++++ RAW DATA ++++

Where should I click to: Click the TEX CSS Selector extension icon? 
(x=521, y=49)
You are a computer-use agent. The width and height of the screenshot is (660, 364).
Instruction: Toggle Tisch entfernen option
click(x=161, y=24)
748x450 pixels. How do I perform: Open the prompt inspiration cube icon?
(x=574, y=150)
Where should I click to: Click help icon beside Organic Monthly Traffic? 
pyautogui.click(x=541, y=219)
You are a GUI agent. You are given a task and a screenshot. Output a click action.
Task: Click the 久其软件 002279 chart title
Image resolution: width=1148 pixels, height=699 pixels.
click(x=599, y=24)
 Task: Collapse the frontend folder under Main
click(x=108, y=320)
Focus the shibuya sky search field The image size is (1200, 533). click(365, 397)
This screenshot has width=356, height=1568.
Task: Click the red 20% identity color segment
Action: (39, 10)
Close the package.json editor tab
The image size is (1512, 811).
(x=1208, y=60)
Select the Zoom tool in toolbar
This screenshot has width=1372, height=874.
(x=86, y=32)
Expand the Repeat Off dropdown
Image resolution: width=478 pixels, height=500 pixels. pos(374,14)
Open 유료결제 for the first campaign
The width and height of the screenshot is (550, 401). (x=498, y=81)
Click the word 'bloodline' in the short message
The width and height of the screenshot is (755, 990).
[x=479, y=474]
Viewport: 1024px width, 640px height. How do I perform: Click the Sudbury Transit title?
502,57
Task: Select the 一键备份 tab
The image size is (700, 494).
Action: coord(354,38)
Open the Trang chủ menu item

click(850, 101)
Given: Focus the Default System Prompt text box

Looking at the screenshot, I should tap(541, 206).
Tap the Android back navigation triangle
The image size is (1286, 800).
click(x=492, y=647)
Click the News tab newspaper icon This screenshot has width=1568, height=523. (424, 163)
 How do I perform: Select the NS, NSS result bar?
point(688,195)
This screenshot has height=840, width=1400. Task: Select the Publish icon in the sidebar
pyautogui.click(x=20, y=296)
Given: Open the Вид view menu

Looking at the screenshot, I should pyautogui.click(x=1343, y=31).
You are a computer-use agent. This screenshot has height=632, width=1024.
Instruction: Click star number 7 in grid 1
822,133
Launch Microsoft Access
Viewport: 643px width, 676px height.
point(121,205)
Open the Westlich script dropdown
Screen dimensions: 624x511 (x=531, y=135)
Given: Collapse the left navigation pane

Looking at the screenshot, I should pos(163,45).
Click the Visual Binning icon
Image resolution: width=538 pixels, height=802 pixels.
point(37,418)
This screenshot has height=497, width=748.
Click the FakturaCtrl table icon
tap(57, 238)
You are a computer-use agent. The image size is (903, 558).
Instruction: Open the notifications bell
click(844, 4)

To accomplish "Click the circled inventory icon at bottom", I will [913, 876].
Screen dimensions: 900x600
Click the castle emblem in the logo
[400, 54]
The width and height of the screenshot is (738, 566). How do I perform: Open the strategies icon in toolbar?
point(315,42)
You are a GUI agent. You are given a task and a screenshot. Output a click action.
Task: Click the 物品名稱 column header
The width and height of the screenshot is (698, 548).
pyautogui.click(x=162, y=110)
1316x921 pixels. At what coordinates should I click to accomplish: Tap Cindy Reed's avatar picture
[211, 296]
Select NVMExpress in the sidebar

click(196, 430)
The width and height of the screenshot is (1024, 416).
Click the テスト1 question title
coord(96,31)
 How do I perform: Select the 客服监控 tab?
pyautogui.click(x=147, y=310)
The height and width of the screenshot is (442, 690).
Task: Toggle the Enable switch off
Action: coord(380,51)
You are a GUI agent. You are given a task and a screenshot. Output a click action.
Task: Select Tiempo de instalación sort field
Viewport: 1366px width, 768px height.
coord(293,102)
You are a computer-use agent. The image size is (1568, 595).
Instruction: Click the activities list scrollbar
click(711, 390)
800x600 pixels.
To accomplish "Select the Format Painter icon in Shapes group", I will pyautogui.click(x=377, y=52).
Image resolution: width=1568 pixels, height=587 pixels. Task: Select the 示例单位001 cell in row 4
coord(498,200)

++++

**PROBLEM STATEMENT**
The data above should be returned in full, exactly as written.

**RESULT OF THIS TASK**
Where should I click to: Click the TEX CSS Selector extension icon? 
(x=521, y=49)
You are a computer-use agent. The width and height of the screenshot is (660, 364).
Instruction: Toggle Tisch entfernen option
click(x=161, y=24)
748x450 pixels. How do I perform: Open the prompt inspiration cube icon?
(x=574, y=150)
Where should I click to: Click help icon beside Organic Monthly Traffic? 
pyautogui.click(x=541, y=219)
You are a GUI agent. You are given a task and a screenshot. Output a click action.
Task: Click the 久其软件 002279 chart title
Image resolution: width=1148 pixels, height=699 pixels.
click(x=599, y=24)
 Task: Collapse the frontend folder under Main
click(x=108, y=320)
Focus the shibuya sky search field The image size is (1200, 533). click(365, 397)
This screenshot has width=356, height=1568.
Task: Click the red 20% identity color segment
Action: (39, 10)
Close the package.json editor tab
The image size is (1512, 811).
(x=1208, y=60)
Select the Zoom tool in toolbar
This screenshot has width=1372, height=874.
(x=86, y=32)
Expand the Repeat Off dropdown
Image resolution: width=478 pixels, height=500 pixels. pos(374,14)
Open 유료결제 for the first campaign
The width and height of the screenshot is (550, 401). (x=498, y=81)
Click the word 'bloodline' in the short message
The width and height of the screenshot is (755, 990).
[x=479, y=474]
Viewport: 1024px width, 640px height. How do I perform: Click the Sudbury Transit title?
502,57
Task: Select the 一键备份 tab
The image size is (700, 494).
Action: coord(354,38)
Open the Trang chủ menu item

click(850, 101)
Given: Focus the Default System Prompt text box

Looking at the screenshot, I should tap(541, 206).
Tap the Android back navigation triangle
The image size is (1286, 800).
click(x=492, y=647)
Click the News tab newspaper icon This screenshot has width=1568, height=523. (424, 163)
 How do I perform: Select the NS, NSS result bar?
point(688,195)
This screenshot has height=840, width=1400. Task: Select the Publish icon in the sidebar
pyautogui.click(x=20, y=296)
Given: Open the Вид view menu

Looking at the screenshot, I should pyautogui.click(x=1343, y=31).
You are a computer-use agent. This screenshot has height=632, width=1024.
Instruction: Click star number 7 in grid 1
822,133
Launch Microsoft Access
Viewport: 643px width, 676px height.
point(121,205)
Open the Westlich script dropdown
Screen dimensions: 624x511 (x=531, y=135)
Given: Collapse the left navigation pane

Looking at the screenshot, I should pos(163,45).
Click the Visual Binning icon
Image resolution: width=538 pixels, height=802 pixels.
point(37,418)
This screenshot has height=497, width=748.
Click the FakturaCtrl table icon
tap(57, 238)
You are a computer-use agent. The image size is (903, 558).
Instruction: Open the notifications bell
click(844, 4)

To accomplish "Click the circled inventory icon at bottom", I will [913, 876].
Screen dimensions: 900x600
Click the castle emblem in the logo
[400, 54]
The width and height of the screenshot is (738, 566). How do I perform: Open the strategies icon in toolbar?
point(315,42)
You are a GUI agent. You are given a task and a screenshot. Output a click action.
Task: Click the 物品名稱 column header
The width and height of the screenshot is (698, 548).
pyautogui.click(x=162, y=110)
1316x921 pixels. At what coordinates should I click to accomplish: Tap Cindy Reed's avatar picture
[211, 296]
Select NVMExpress in the sidebar

click(196, 430)
The width and height of the screenshot is (1024, 416).
Click the テスト1 question title
coord(96,31)
 How do I perform: Select the 客服监控 tab?
pyautogui.click(x=147, y=310)
The height and width of the screenshot is (442, 690).
Task: Toggle the Enable switch off
Action: coord(380,51)
You are a GUI agent. You are given a task and a screenshot. Output a click action.
Task: Select Tiempo de instalación sort field
Viewport: 1366px width, 768px height.
coord(293,102)
You are a computer-use agent. The image size is (1568, 595).
Instruction: Click the activities list scrollbar
click(711, 390)
800x600 pixels.
To accomplish "Select the Format Painter icon in Shapes group", I will pyautogui.click(x=377, y=52).
Image resolution: width=1568 pixels, height=587 pixels. Task: Select the 示例单位001 cell in row 4
coord(498,200)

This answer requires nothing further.